— Start Document text —

His very first performance as Hamilton was there on March 13.
“My family got to fly out, which was amazing,” Utomi recalls.
If Utomi’s chorus-to-stardom story sounds like something out of a Broadway fable, it probably comes as less of a surprise to those who had been following his career in San Diego.
While Utomi never really had what you’d call a big, breakout role in his five years of stage work here since graduating from USD, the way he stood out in ensemble roles was a clear sign of his talent.
Among his top recent roles in town were turns in San Diego Rep’s “My Mañana Comes,” New Village Arts’ “The Nutcracker” and Moonlight Stage Productions’ “Sister Act.”
When the Union-Tribune spotlighted Utomi last fall as “a top San Diego-trained actor with Broadway in his sights,” he was just going into “The Grinch” after a run in San Diego Musical Theatre’s new musical revue “Pump Up the Volume.”
Utomi credits that show’s director-choreographer and co-creator, Colleen Kollar Smith (now managing director of Moonlight), as a key mentor, starting when she guest-directed a show at USD.
“I remember one day instead of rehearsing, we just sat there and asked her all these questions,” Utomi says. “And she really was just so informative.”
Not long after that, she recruited Utomi for his first musical role, in Intrepid Theatre’s 2013 production of “A Midsummer Night’s Dream,” co-directed by Kollar Smith and Christy Yael-Cox.
“That was the beginning,” Utomi says. “I think back to that time, and I was so scared, and I was so untrained. And I still am!
“But over the past five years I’ve gotten to work with such great talent, and the Southern California community was such a training ground for me.
“I didn’t grow up tapping at the age of 2 or 3 – which, when you talk to a lot of musical-theater people, they did. I always felt like I was playing catch-up.

— End Document text —

### Actions to take
(A) Answer these from the Utomi article:
(i) On what date was Utomi's very first performance as Hamilton?
(ii) Which company staged the "Sister Act" Utomi appeared in?
(iii) In what year did Intrepid Theatre produce "A Midsummer Night's Dream"?
(B) Carry the Utomi article on from its final sentence.
The listing after this point is separate material, unrelated to the Utomi article.

— Start Source material —

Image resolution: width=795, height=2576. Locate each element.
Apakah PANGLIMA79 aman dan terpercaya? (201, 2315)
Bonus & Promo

— End Source material —

### Responses per task
(A)
(i) March 13
(ii) Moonlight Stage Productions
(iii) 2013

(B)
“(But) the San Diego theater community helped me learn. And in those five years, I was saturated with such talent, and was able to learn from such talented people. It was such a blessing, it really was.”
One other huge inspiration came from the creator of “Hamilton” himself: composer-writer-lyricist and original star Lin-Manuel Miranda.
In 2009, unsure about his path in theater, Utomi went to see Miranda’s first Broadway hit, “In the Heights,” on its tour stop in San Diego.
That experience was to become “a major part of why I continued to act,” Utomi says.
“I was a freshman in college. I really wanted to act but was I like, I don’t know if I can — if financially I can stick with it.
“And I saw that production, and it was that moment in my life where I knew I had to do it. It was more of a calling now.
“I saw it with one of my brothers and my sister. And they said, ‘You were smiling the entire time!’ I was so in awe.
“I remember the song ‘Breathe.’ I didn’t breathe through the entire song.”
Now Utomi is breathing in what it’s like “to be able to be a part of a show like that for hundreds and thousands of other people. And how telling that story is important to all those people.
“You go to the stage door and the fans are crying, or are so happy they can’t speak. It’s just a range of emotions. And they’re all so thankful to be there.
“I’ve heard so many times, ‘This is my favorite show; I’ve been listening to the album for two years, and I never thought I’d be able to see it.’ ”
Utomi, who is contracted to be with “Hamilton” for a year (and is also learning the roles of George Washington and Aaron Burr), can’t help but think back to an evening last December when his sister won the ticket lottery to see the musical in Los Angeles.
She invited him to go, but “I had a show that night,” Utomi says. “I remember at the time I was so bummed. But I was in ‘The Grinch,’ and I was loving it. I was just like: ‘Go — it’s fine!’
“But I was always talking about speaking things into the universe, so I was like, ‘It’s fine, I’ll be IN it someday, so it’s cool.’
“And then fast-forward a few months. And I’m actually in it.”